▶ _Source passage_:
========================================================================

Time Complexity: O(n)
Auxiliary Space: O(1)
Causes overflow for large arrays.

Method 4 (Use Hashing): Use a hash table to store elements visited. If a seen element appears again, we return it.

C++




// CPP program to find the only repeating
// element in an array where elements are
// from 1 to n-1.
#include <bits/stdc++.h>
using namespace std;
 
int findRepeating(int arr[], int n)
{
   unordered_set<int> s;
   for (int i=0; i<n; i++)
   {
      if (s.find(arr[i]) != s.end())
         return arr[i];
      s.insert(arr[i]);
   }
    
   // If input is correct, we should
   // never reach here
   return -1;
}
 
// driver code
int main()
{  
    int arr[] = { 9, 8, 2, 6, 1, 8, 5, 3, 4, 7 };
    int n = sizeof(arr) / sizeof(arr[0]);
    cout << findRepeating(arr, n);
    return 0;
}

Java




import java.util.*;
// Java program to find the only repeating
// element in an array where elements are
// from 1 to n-1.
 
class GFG
{
 
static int findRepeating(int arr[], int n)
{
    HashSet<Integer> s = new HashSet<Integer>();
    for (int i = 0; i < n; i++)

========================================================================

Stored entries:
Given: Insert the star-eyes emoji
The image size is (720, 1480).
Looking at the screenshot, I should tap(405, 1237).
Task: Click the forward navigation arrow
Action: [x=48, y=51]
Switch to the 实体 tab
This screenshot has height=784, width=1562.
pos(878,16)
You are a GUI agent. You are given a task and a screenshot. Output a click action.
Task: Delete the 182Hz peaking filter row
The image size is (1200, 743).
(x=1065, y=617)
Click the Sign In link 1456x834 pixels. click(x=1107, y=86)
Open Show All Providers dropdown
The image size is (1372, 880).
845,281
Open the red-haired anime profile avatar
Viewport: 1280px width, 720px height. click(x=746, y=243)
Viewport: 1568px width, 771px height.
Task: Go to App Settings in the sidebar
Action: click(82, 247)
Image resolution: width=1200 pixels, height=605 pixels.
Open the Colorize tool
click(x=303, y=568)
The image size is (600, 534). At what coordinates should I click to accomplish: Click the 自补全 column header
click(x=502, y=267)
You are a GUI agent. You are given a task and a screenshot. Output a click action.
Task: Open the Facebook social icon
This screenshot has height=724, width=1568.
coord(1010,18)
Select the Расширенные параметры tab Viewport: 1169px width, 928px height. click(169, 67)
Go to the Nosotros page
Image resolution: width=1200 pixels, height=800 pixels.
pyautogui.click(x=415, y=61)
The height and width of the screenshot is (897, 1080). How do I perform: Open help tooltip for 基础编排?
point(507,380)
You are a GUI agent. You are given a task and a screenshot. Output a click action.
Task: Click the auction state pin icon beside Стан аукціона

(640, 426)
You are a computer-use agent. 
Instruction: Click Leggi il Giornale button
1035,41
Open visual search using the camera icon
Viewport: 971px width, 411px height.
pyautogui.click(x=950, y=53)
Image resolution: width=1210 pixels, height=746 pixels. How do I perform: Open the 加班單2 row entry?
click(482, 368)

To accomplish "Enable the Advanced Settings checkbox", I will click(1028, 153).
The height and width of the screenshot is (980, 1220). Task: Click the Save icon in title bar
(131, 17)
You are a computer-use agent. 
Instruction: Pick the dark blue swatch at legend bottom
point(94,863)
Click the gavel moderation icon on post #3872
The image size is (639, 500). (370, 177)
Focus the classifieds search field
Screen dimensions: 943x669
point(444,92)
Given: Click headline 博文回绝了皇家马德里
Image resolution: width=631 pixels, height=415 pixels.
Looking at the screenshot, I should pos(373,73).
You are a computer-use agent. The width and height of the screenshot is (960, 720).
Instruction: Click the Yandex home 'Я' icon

========================================================================

▶ _Short exercise 1_: In the passage on finding the repeating number in an array, what does Method 4 keep in its hash table?
▶ _Short exercise 2_: Carry on the passage on finding the repeating number in an array from the point where it stops.
The records have no connection to the passage on finding the repeating number in an array.

▶ _Result 1_: It keeps the elements already visited.

▶ _Result 2_:
    {
        if (s.contains(arr[i]))
            return arr[i];
        s.add(arr[i]);
    }
     
    // If input is correct, we should
    // never reach here
    return -1;
}
 
// Driver code
public static void main(String[] args)
{
    int arr[] = { 9, 8, 2, 6, 1, 8, 5, 3, 4, 7 };
    int n = arr.length;
    System.out.println(findRepeating(arr, n));;
}
}
 
// This code is contributed by Rajput-Ji

Python3




# Python3 program to find the only
# repeating element in an array
# where elements are from 1 to n-1.
def findRepeating(arr, n):
    s = set()
    for i in range(n):
        if arr[i] in s:
            return arr[i]
        s.add(arr[i])
     
    # If input is correct, we should
    # never reach here
    return -1
 
# Driver code
arr = [9, 8, 2, 6, 1, 8, 5, 3]
n = len(arr)
print(findRepeating(arr, n))
 
# This code is contributed
# by Shrikant13

C#




// C# program to find the only repeating
// element in an array where elements are
// from 1 to n-1.
using System;
using System.Collections.Generic;
 
class GFG
{
 
static int findRepeating(int []arr, int n)
{
    HashSet<int> s = new HashSet<int>();
    for (int i = 0; i < n; i++)
    {
        if (s.Contains(arr[i]))
            return arr[i];
        s.Add(arr[i]);
    }
     
    // If input is correct, we should
    // never reach here
    return -1;
}
 
// Driver code
public static void Main(String[] args)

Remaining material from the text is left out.